Report

「河口湖プロジェクト」レポート

07.02.13

昨年よりスタートしている河口湖での住宅設計の打ち合わせのため、最近頻繁に富士山の脇を車で通ります。たまたまでしょうが、ほとんど晴天に恵まれ、真っ青な空に雄大な富士山を見上げながらの仕事通いは気持ちの良いものです。そこで、ふと「大和魂」という言葉が頭に浮かびました。ちょうど赤瀬川源平氏の書籍「大和魂」を読んでいた事もあってでしょうが、いつから日本の象徴なのでしょう。もちろんずっと昔からあったのは確かですが、それが日本人の心、とまで認識されるにはそれなりの文化的な歴史が作用している様に思えます。どちらかと言いますと、私にはその「象徴性」に違和感があり、まるで漫画的にしか思えませんが、「よっ日本一!!」って感じですね。例をあげるとしたら。なぜ違和感があるのか、それを考え出したらきりがありませんが、きっと日本人の根底にある「多信教」「あいまい」という血かと思います。つまり「集中型」ではなく「分散型」の文化。国民一生に一度はメッカを目指して旅をする、って訳にはいかず、つまり西国三十三カ所巡り、四国八十八カ所巡り、という訳です。まぁ、気が向けば途中で止めてもいいし、バスであっという間に一週、ってのもいいね。まさに曖昧です。

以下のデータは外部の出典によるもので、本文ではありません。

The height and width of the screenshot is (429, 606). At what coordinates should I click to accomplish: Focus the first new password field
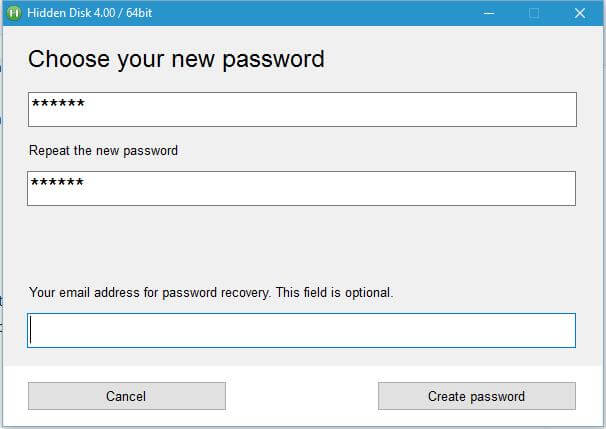pos(302,109)
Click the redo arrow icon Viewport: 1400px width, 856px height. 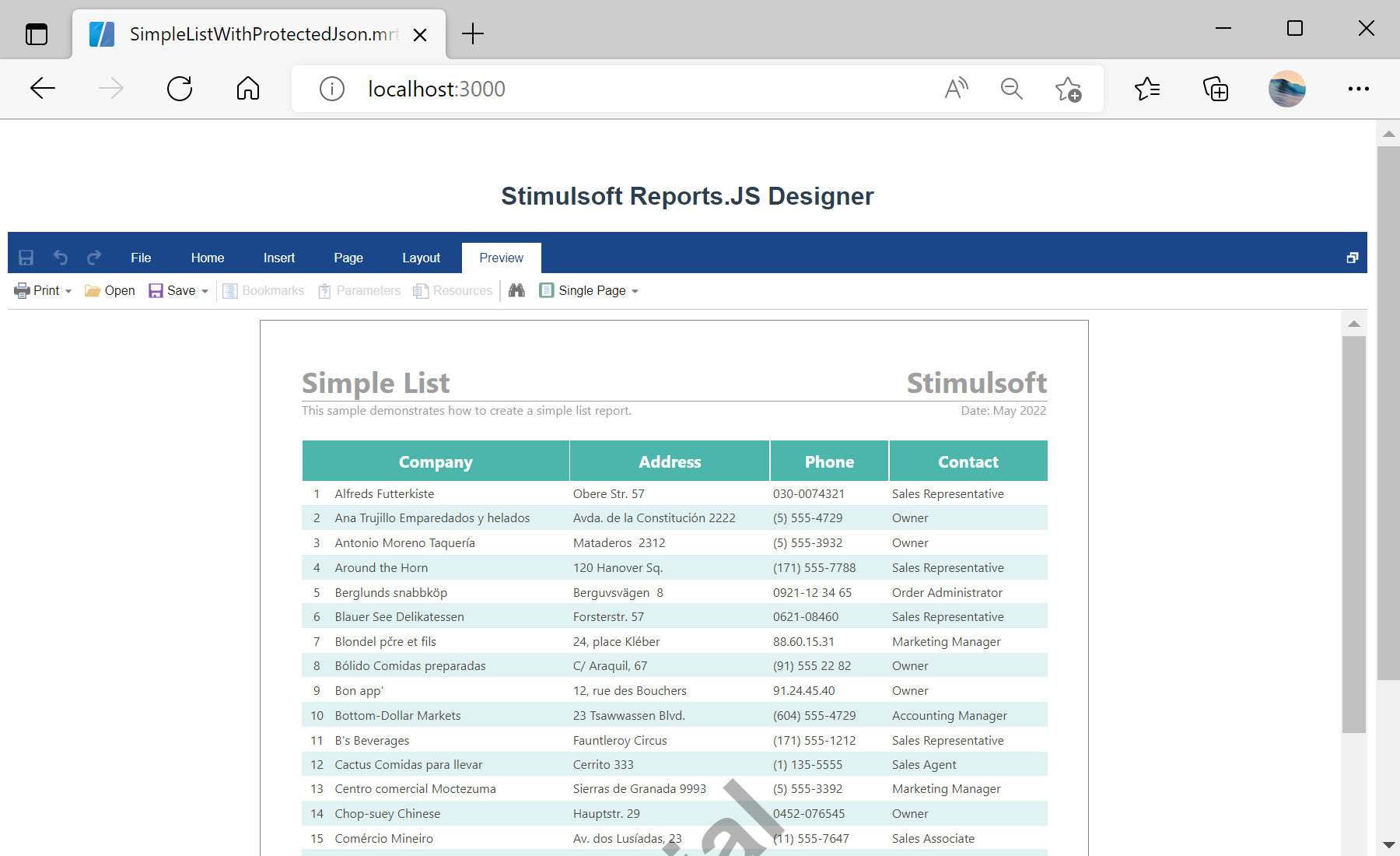(x=94, y=258)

富士山が国民の象徴としての地位を確立したのは、もしかしたら「葛飾北斎」の絵画の頃からなのでしょうか。実はその頃から日本は確実に「都市化の道」を歩み始めていたのだろうと思います。「都市化」、つまりそれは他の価値観が共存する事を許しません。共存出来ないから階層化して序列を着ける事で決着する。それが都市であって、人の意識の、「シンボル」を持つという最高レベルの能力が表象した現象かと思います。まだまだ田舎だった日本は、きっとそこら辺にある地蔵様や祠に手を合わせていたであろう事は自明な事ですが、今や巨大な寺社仏閣にこぞって人が詰めかける時代です。富士山を象徴する日本。それから戦争に向かって一直線にひた走った文化性もなんとなく頷けます。戦争を放棄した今はどうなのでしょう。むしろ富士山なんてどうだっていい、って若者の方が多いのかしら。私にはどうでもいいことですけど。